Hackszine.com: Negative Captcha

Negative Captcha

Here's an interesting thought. The flip side of "prove you aren't a robot," is "prove you are human."

Though it's no easier to prove, at least it places the onus of proof on the spam bot and not your human guests. It's subtle, but there's a philisophical difference between requiring people to do something that is difficult for a machine, versus asking the machine to do what a real human will do naturally.

Damien Katz writes about one way to approach this problem with the use of CSS.

It's a neat idea, instead of asking the user to prove he's human, it instead tricks the spam bot into revealing it's a bot. It does this with a email field that is hidden from the user by CSS.

When a human user fills out the form, the hidden field will always be blank. But when filled out by a spam bot, it doesn't know the field is supposed to be hidden, so it adds a bogus email address and submits the form. When the back-end code sees the email in the posting, it knows the email was filled in by a bot and ignores the whole submission.

It's not perfect—this won't stop custom-coded spam attacks—but it does kill some of the automated, roving, spider-based comment spam. Working negative captcha methods into a dynamic changing-key system (much like current captcha but transparent to your human users) is the obvious next step, and I bet we'll be seeing (or should I say "not seeing") stuff like this very soon. - Link.

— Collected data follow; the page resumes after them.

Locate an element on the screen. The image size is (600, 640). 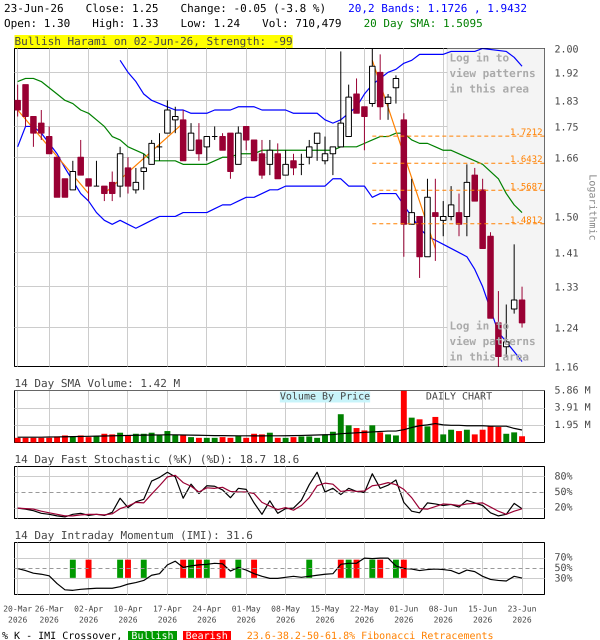
x-tick-label: 23-Jun 2026 is located at coordinates (522, 614).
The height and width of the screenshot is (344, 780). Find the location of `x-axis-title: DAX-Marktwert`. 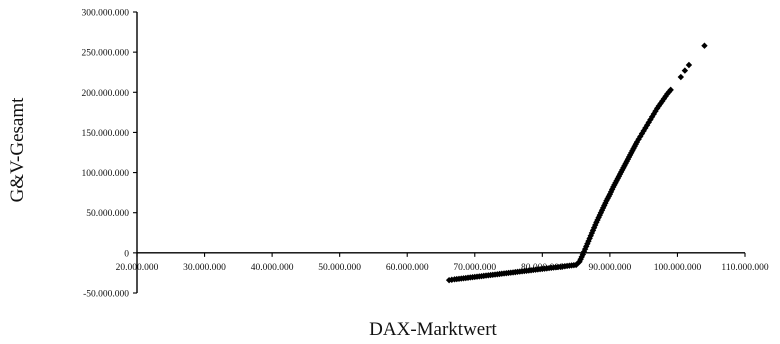

x-axis-title: DAX-Marktwert is located at coordinates (433, 330).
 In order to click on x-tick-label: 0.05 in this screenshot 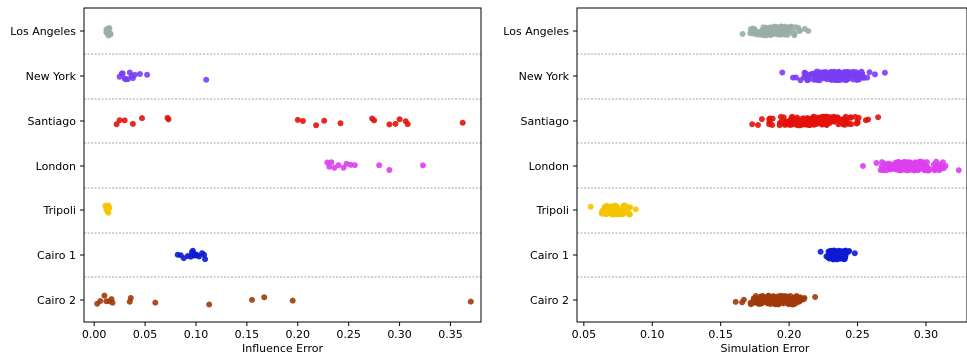, I will do `click(584, 334)`.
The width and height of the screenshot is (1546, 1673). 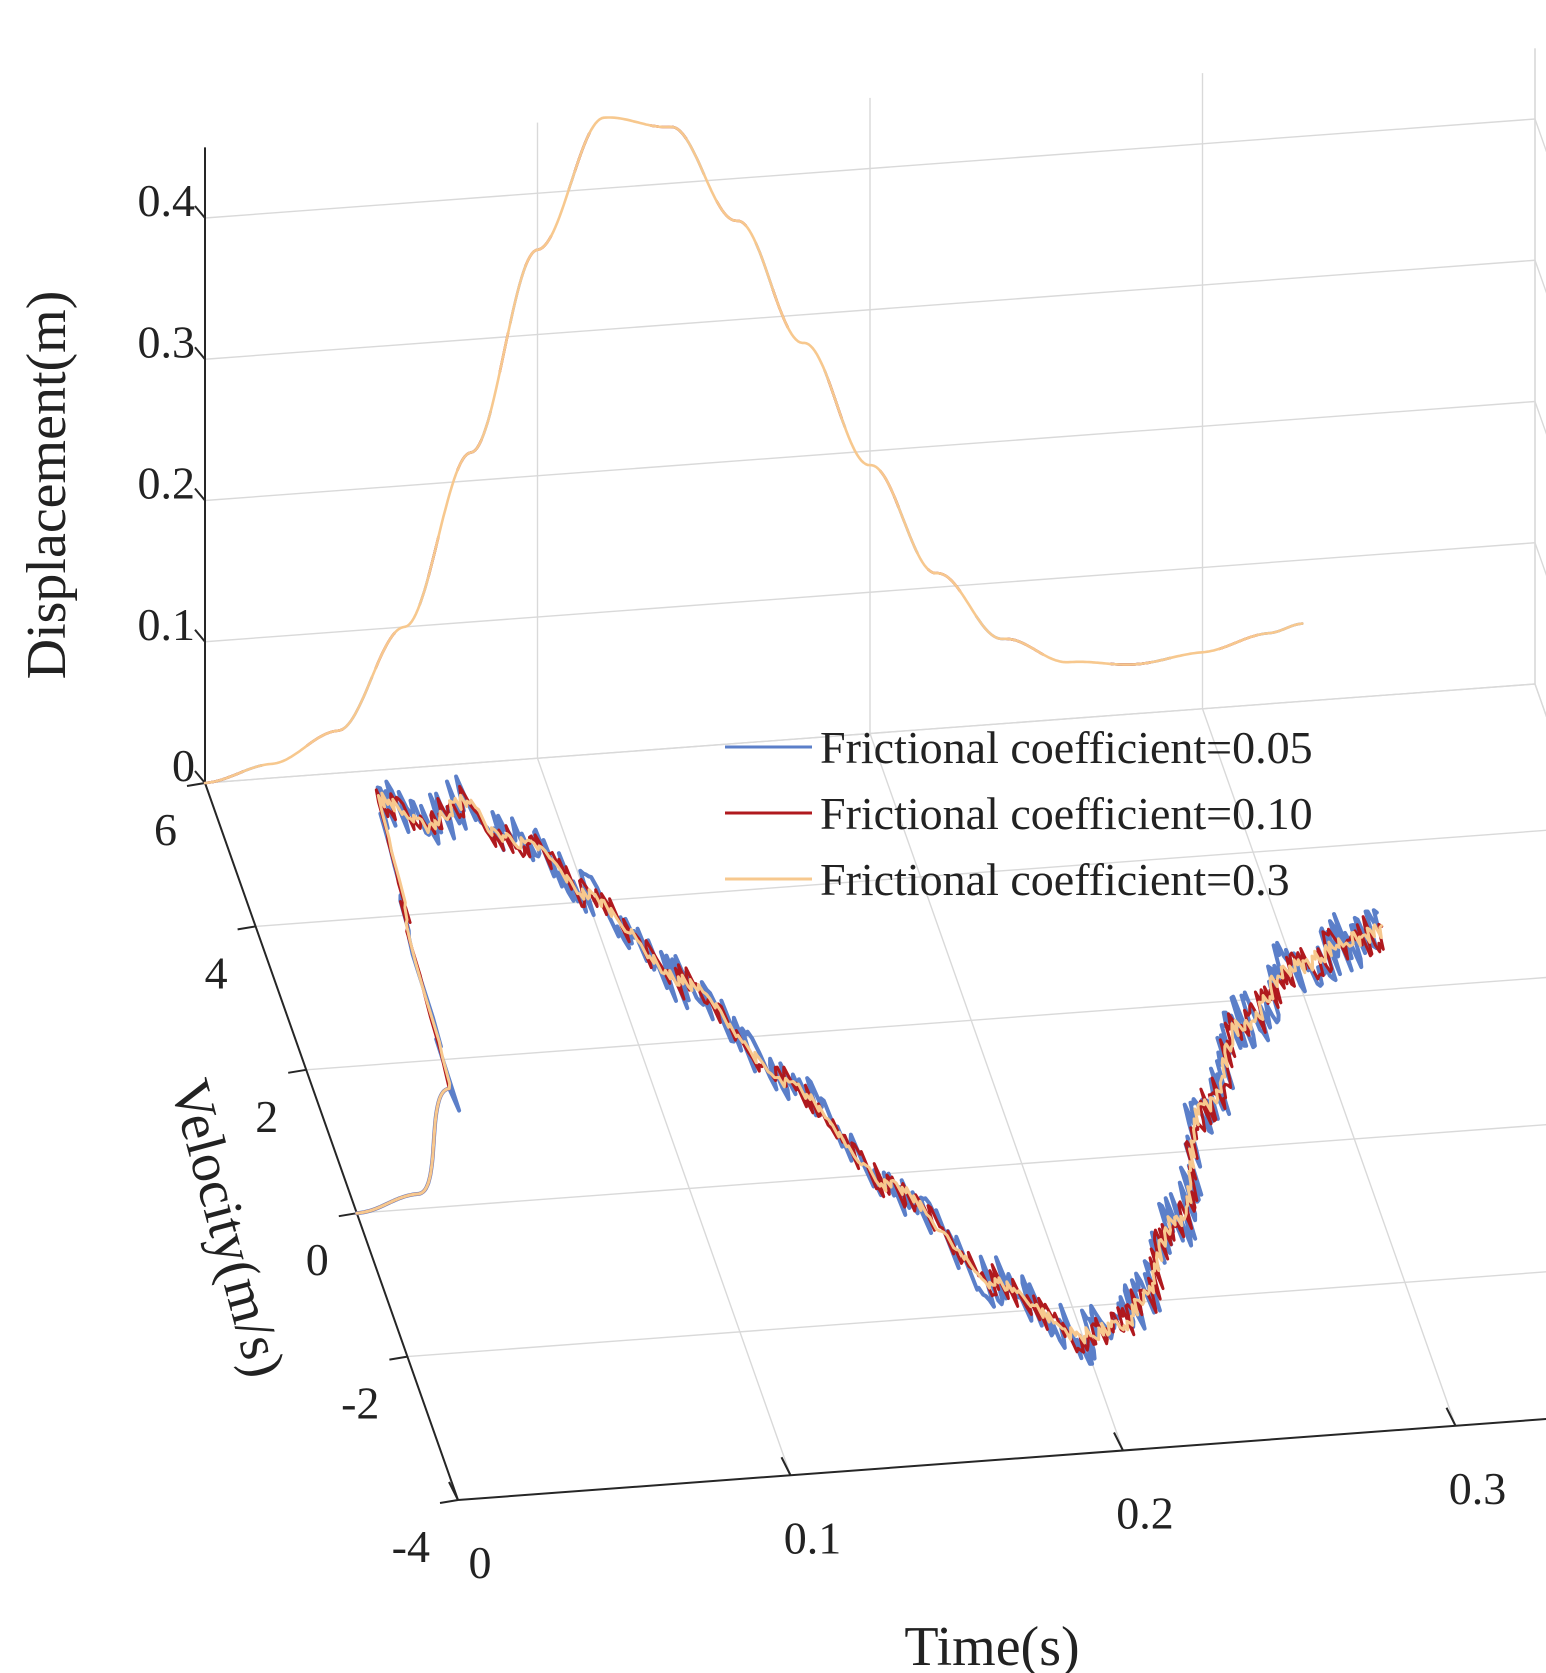 What do you see at coordinates (813, 1538) in the screenshot?
I see `time-tick-label-1: 0.1` at bounding box center [813, 1538].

Posted by Jason Striegel | Feb 4, 2007 12:04 PM
Web | Permalink | Comments (4)

Comments

Newest comments listed first.

Posted by: penguinator on February 4, 2007 at 2:07 PM

Thats quite cool.
Could you fool a custom coded one by randomizing which e-mail field or other fields are hidden? Maybe this could be custom coded for too, but it would be more difficult

Posted by: eL_sTiKo on February 4, 2007 at 2:41 PM

From an accessibility standpoint, wouldn't this approach have a tendency of assuming that the visually impaired were bots, seeing as their browsers would ignore the css and reveal the field to them? Just a thought, and I am very tired this morning, so maybe I've overlooked something obvious.

Posted by: Chuso on April 20, 2008 at 5:42 AM

Testing negative CAPTCHA

I've take your idea to move my webpage (chuso.1.vg) from the positive CAPTCHA it was using to a negative one.
Positive CAPTCHA blocked spam, but when I moved to negative one I received spam again. I discovered that it was because input fields had too descritive names (url, text, captcha, nick...) so bots know how to fill them, but I change their names to field1, field2, ... so bots can't guess what are fields used to and now I receive no spam without annoying visitors with CAPTCHAs.
Thanks!

Posted by: grimen on June 13, 2008 at 4:20 PM

This won't work if the bot is smart and lookin through the DOM tree for input fields that are hidden and therefore should be ignored.